Well worth seeing, as Friganza really gives it her all!
23 January 2010 | by (Bradenton, Florida) – See all my reviews

An early Vitaphone film, this Warner Brothers short apparently was one created using a very complicated system through which an accompanying record was synchronized with a movie camera. There were several serious setbacks for such a system (such as if a film skipped--it became out of sync for the rest of the film plus the records quickly wore out--and 20 showings was the normal life-span of the records) and even though it produced excellent sound, it was eventually replaced. The last of the Vitaphone films were made in 1930, then the studio switched to the standard sound-on-film system.

Not surprisingly, a portion of this film (the very beginning) is missing due to nitrate decomposition. I say this isn't surprising because nitrate film stock is highly volatile--and had a strong tendency to decompose (turning to powder or melting) or even explode! As a result, a huge portion of the films before the 1940s have simply vanished. In this case, the first 1:58 seconds are gone. Hopefully, the rest of the film will one day be discovered and restored. What is surprising, though, is that ANY of these Vitaphone films exist in their entirety, as the record and film rarely stayed together. So, dedicated people had to match up the recording with the film and then work on restoring the entire package.

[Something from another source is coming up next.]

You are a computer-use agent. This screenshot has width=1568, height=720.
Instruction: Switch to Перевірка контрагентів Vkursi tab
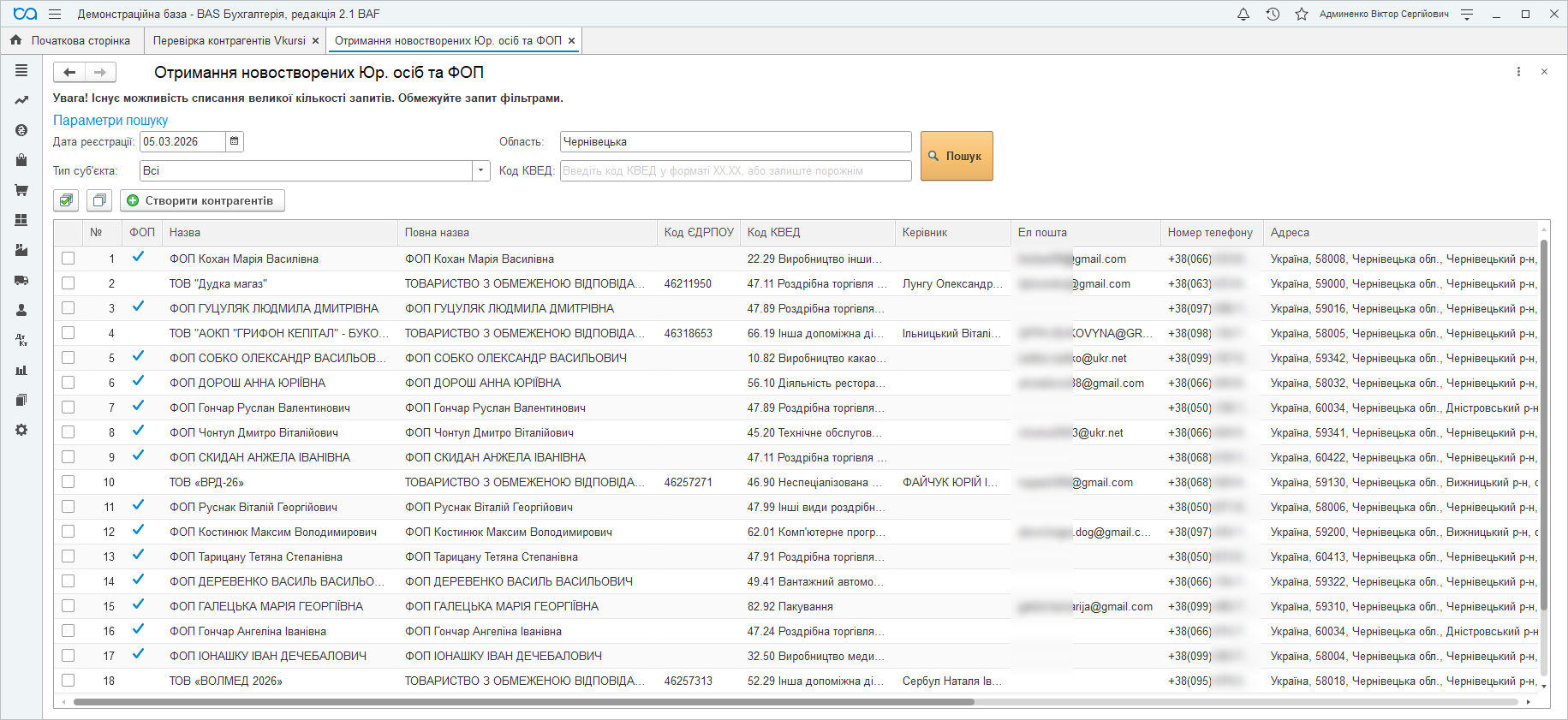229,40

Trixie Friganza stars in this vaudeville-style short. What makes it unusual compared to so many of the Vitaphone shorts was that Ms. Friganza had a rather extensive list of film credits both before this film (in shorts) as well as afterwords. Most Vitaphone shorts featured people whose only appearance was in that particular shorts.

As for Ms. Friganza, her song numbers were definitely not particularly good--nor were they really intended to be. They were comical pieces and not in the least subtle. In many ways, Friganza looked almost like a chubbier sister of Marie Dressler and he had a real presence about her. And, despite her girth and age, she really, really put her all into the film--particularly the hula song later in the film. None of this is great but it was still rather endearing--as she was certainly the trooper! I particularly liked to watch her acumen with the Bass Cello!